Forum Domowych Winiarzy

Pełna wersja: Moje pierwsze miodki
Aktualnie przeglądasz uproszczoną wersję forum. Kliknij tutaj, by zobaczyć wersję z pełnym formatowaniem.
Od dawna straszylem ze kiedys nastwie i stalo sie :). 24 kwietnia 2004 nastawilem dwa pierwsze miodki. Do obu uzylem pozywki Farmaid + fosforan w ilosci w sumie ok 1g/l i matke z jednej paczki drozdzy Anka C - 5g. NIestety nie mialem wiecej i w tym cały sek. Wiedzac ze to troche malo na ok 27l nastwu, zrobilem 24 godzinna matke, o pieknej zmeconej barwie i zapachu :D
A potem nastwilem dwa miodki:
1. Sycony 4niak - 5l, na miodku gryczanym, pomiar 25 Blg
2. Niesycony 3niak - 22l na miodku akacjowym/lipowym , pomiar 34 Blg.

Najpierw o 4niaku.
W ok. miesiac 4niak "zszedl do zera", a raczej "zjechał do zera" ;), obecnie jest juz lekko klarowny. Jesli niegdys zaprezentowana tabelka do przelicznia blg-alk jest w pelni poprawna to mam (25blg) 16,8% - (0blg) 1,9%= 14,9% alkoholu.
Zlewac?

Teraz 3niak.
4 czerwca pomiar wykazał 16,5blg a miodek wykazuje niebezpieczne oznanki zatrzymania. NIe jest to zatrzymanie zupelne bo po zamieszaniu balonem miodek jest bardzo nagazowany, zatem cos tam sie ciage dzieje a drozdzaki zyja.
Wg tabelki (34blg) 23,3% - (16,5blg) 11,3% = 12% alk.
Dobrze licze?
Co dalej ?
Czekac?
Napowietrzac?
Wznawiac?
Prosze o opinie i sugestie.

POZDR K
Ja tam na tabelkach się nie wyznaje, ale z prostego założenia ,że mniodki nie mają niecukrów (albo maja ich ilosci pomijalne) oraz, że na końcu występuje alkohol, wiec konieczna jest poprawka na tenze, to mi wychodzi, że Twój czwórniak przerobił ok. 235 g cukru w litrze i ma ok. 14% a trójniak przerobił ok. 14,5 Blg czyli ma cos miedzy 9 a 9,5 % alk.
Czwórniaka można już zlac znad osadu.
Co do trójniaka to pozostaje czekac...
9% alk. to trochę mało.
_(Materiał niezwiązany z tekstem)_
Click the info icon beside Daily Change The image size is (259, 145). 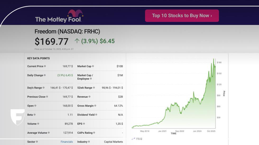pos(45,75)

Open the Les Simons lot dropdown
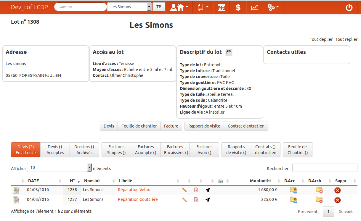pyautogui.click(x=129, y=7)
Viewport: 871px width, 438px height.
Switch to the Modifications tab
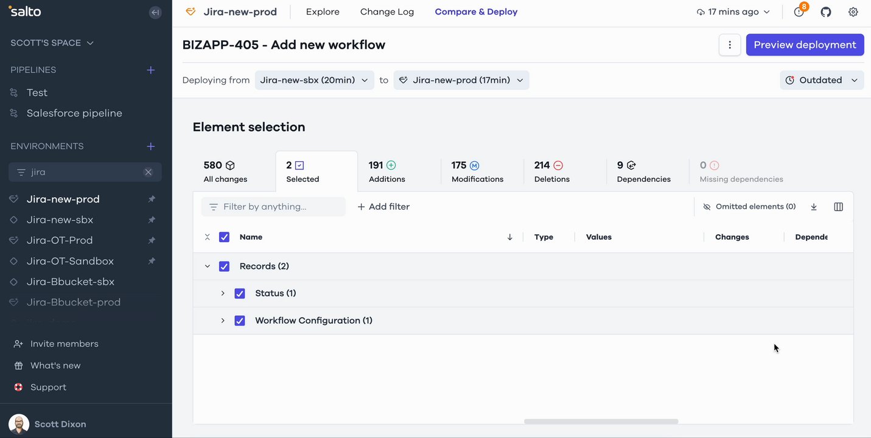[x=477, y=172]
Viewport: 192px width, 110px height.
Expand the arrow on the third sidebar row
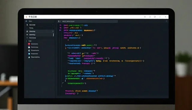coord(53,31)
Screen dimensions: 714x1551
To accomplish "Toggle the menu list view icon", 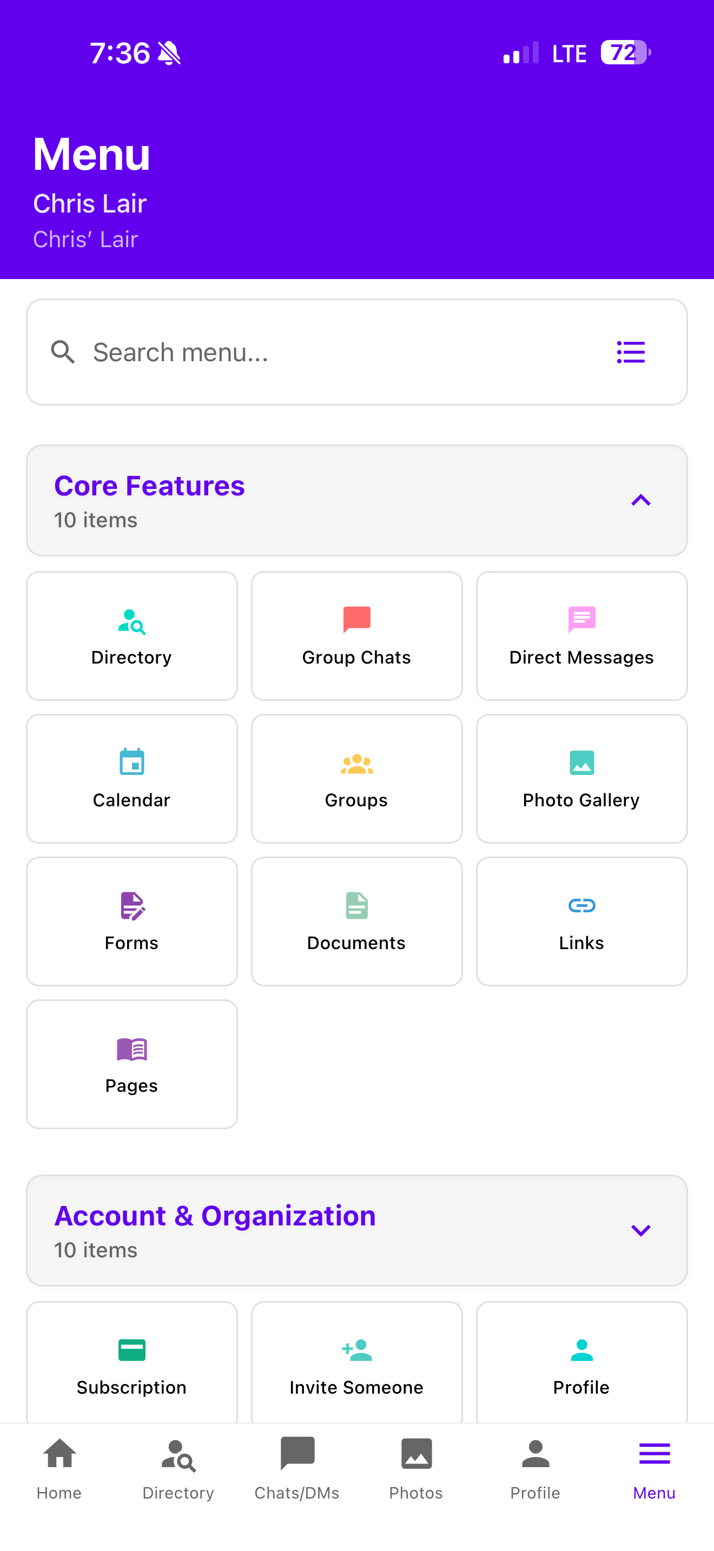I will point(631,352).
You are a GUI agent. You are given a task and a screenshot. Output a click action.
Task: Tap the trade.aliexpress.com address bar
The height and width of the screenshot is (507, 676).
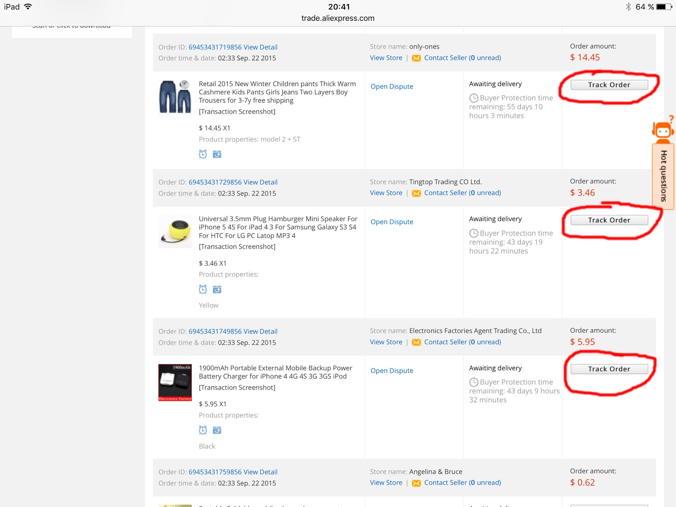tap(338, 18)
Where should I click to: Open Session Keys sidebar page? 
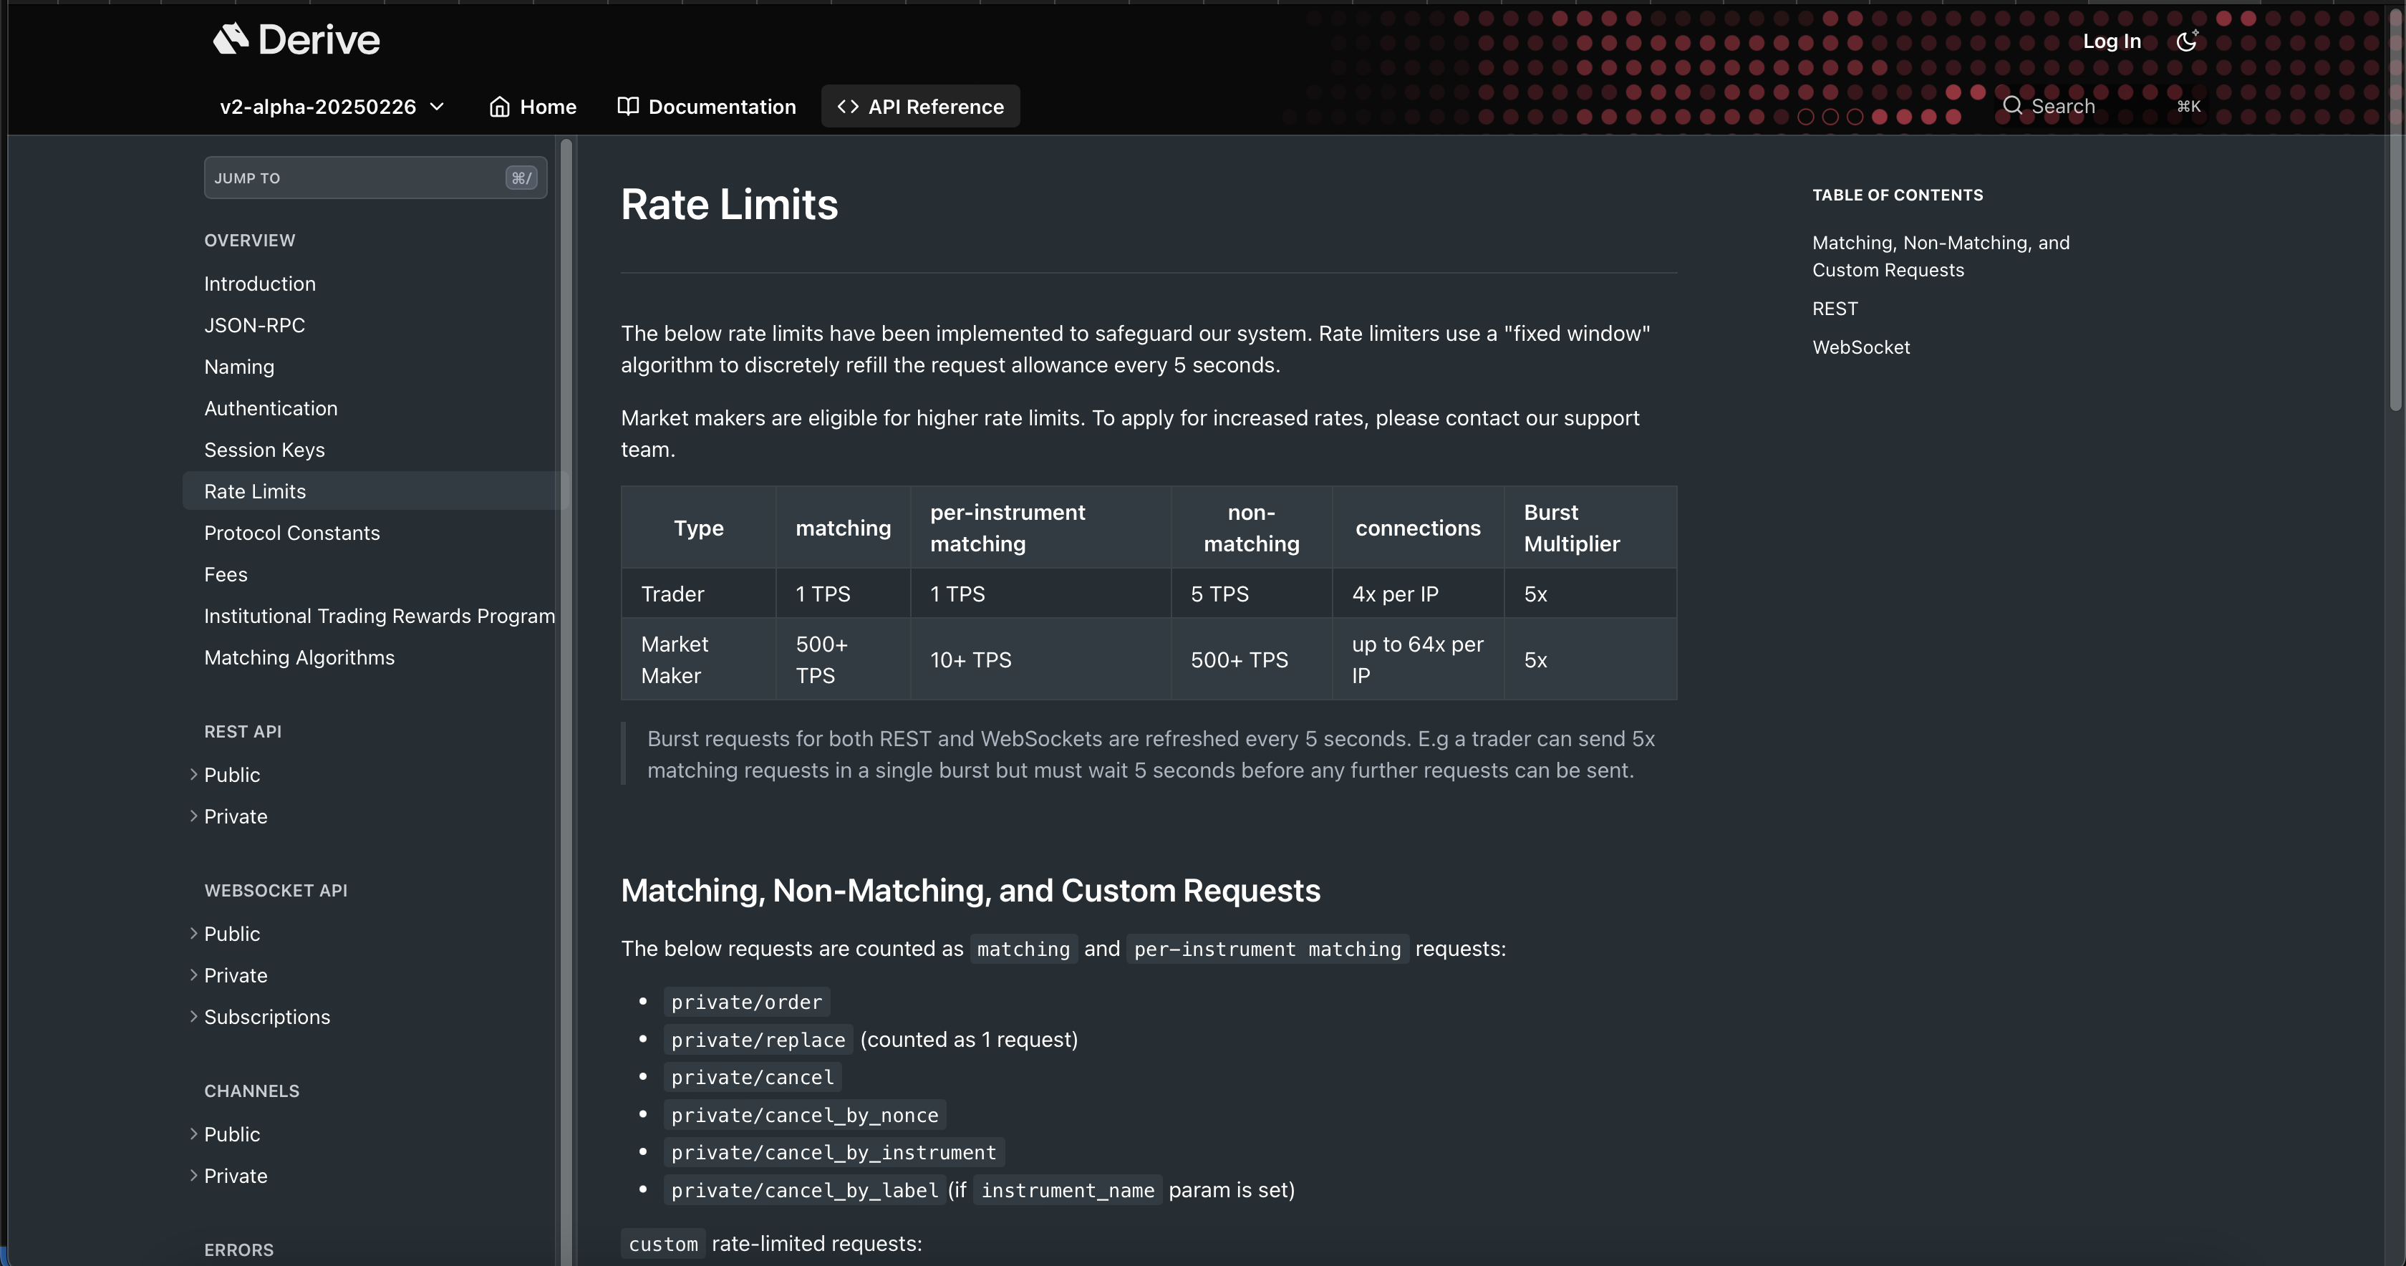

Blg końcowe powino wynosic 3-8Blg. Jesli nie odfermentuje więcej pozostanie uzupełnienie wyższymi % i w sumie będzie dwójniak :D
Jak już Ci Krzychu wspominałem, ja chyba wszystkie swoje pierwsze miodki musiałem reanimowac.
Ja bym spróbował z anką i feramidem lekko namnożonym w dobrze napowietrzonym nastawie z częsci tego miodku (może lekko rozwodnionego) i po dniu czy dwóch do balona. Powinno jeszcze przebulkac parę ładnych %.
Jak mówiłem wszystkie początkowe musiałem reanimowac ale też wszystkie udało mi się reanimowac.
A dzięki złotym radom Wesołego mój aktualnie bulkający trójniak zjechał w tydzień z 34 na 17 blg i smiga dalej:big:
Dodnosze dalej:

Trojniak:
11/06/2004 15,5-16Blg
16/06/2004 15Blg
11/07/2004 14Blg

Czyli ciagle cos tam jeszcze pyka ale kurcze jak dlugo jeszcze?
I pytania podstawowe:
Do ilu Blg Wam trojniaki zjezdzaja?
A do ilu dwojniaki?

POZDR K
Zrob tak, jak Ci radzi Patricus. Wznow raczej.
No ale jak widzisz on nie stanal tak do konca....
I wydaje mi sie ze juz prawie, prawie. No ze moglby nawet taki zostac. Wyjdzie slodki jak dwojniak ale slabszy w %

POZDR K
Mam dwa trójniaki niesycone - oba zatrzymały się około 14-15 Blg (start - 35 Blg), wznawiałem wczesniej Anką C własnie gdzies przy 16,5, ale :tylek:
Jeden (pseudoruski, z czarną porzeczką) jest prawie klarowny i zupełnie smaczny, drugi nie zaczął się nawet klarowac.
Ja niespecjalnie wróżę powodzenie we wznawianiu przy zawartosci ok. 11-12%, bo tyle ma Twój trójniak 34-14=20 Blg przerobione).
Anka ma takie drożdżaki"ekstra" które ruszają podobno nawet przy 13% .Przypominam że pożywkę do midków zalecają dodawac w dawce podwójnej.